Ukraine has opened “points of invincibility” – places with heat, power and hot meals available.
Ukraine says Russia has lost 86,150 personnel, 2,899 tanks, 278 planes, 261 helicopters and 16 ships.
President Volodymyr Zelensky remained defiant, saying: “Russia has not found a way to break us, and will not find one.”
On a visit to Kyiv, Foreign Secretary James Cleverly said the UK will pledge millions more in aid.
British money will also help Ukraine’s schools restart classes.
It comes after reports thousands of Russian convicts are being press-ganged to fight in Ukraine with threats of longer sentences, crippling beatings or even worse if they refuse.
Russia ’s prison colony population fell 23,000 in just two months as Moscow desperately tries to fill huge gaps in its regular assault troops on the front line.

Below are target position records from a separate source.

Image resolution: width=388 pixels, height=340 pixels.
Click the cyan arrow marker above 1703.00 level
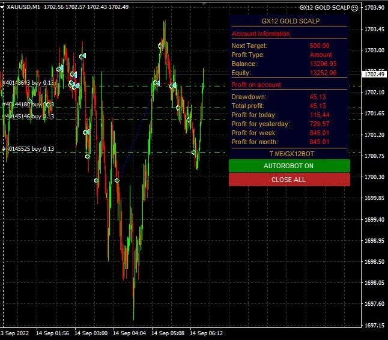point(82,56)
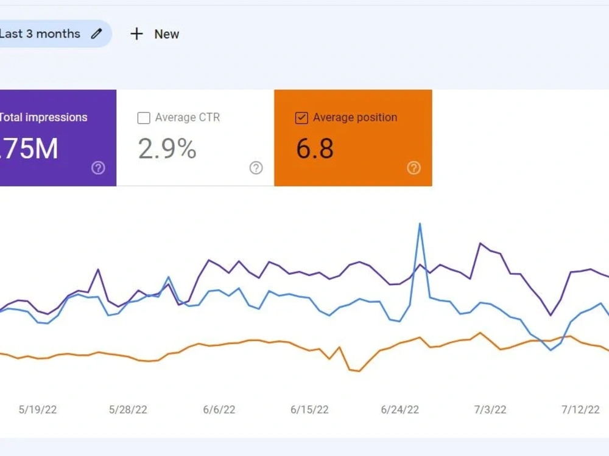Click the New filter button

click(155, 34)
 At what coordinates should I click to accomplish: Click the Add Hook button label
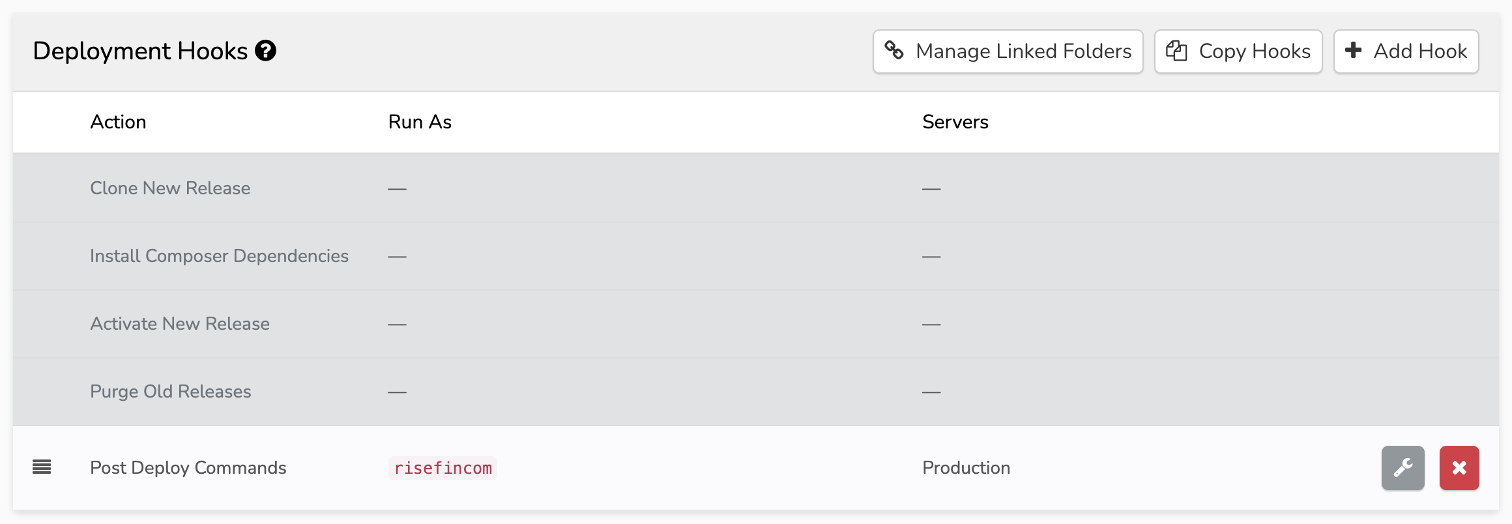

Lags were previously offered freedom deals if they joined the invasion, but the notorious Wagner Group of mercenaries, founded by ex-special forces colonel Dmitry Utkin, has switched to more brutal recruitment tactics.
Those refusing to fight have been left unable to walk or have disappeared, while those recruited are likely to die very soon after joining the front line as poorly trained, ill-equipped soldiers.
In just two months more than 500 ex-jailbirds have been killed in Ukraine after being forcibly recruited or having “volunteered” in exchange for freedom.
The recruitment drive was pushed in extremely remote detention centres in Siberia and Russia’s Far East including in Novosibirsk, Krasnoyarsk, Norilsk inside the Arctic Circle and Yakutia.
These isolated camps are out of reach for many relatives living in European Russia, making it easier for prisoners to be wiped from records.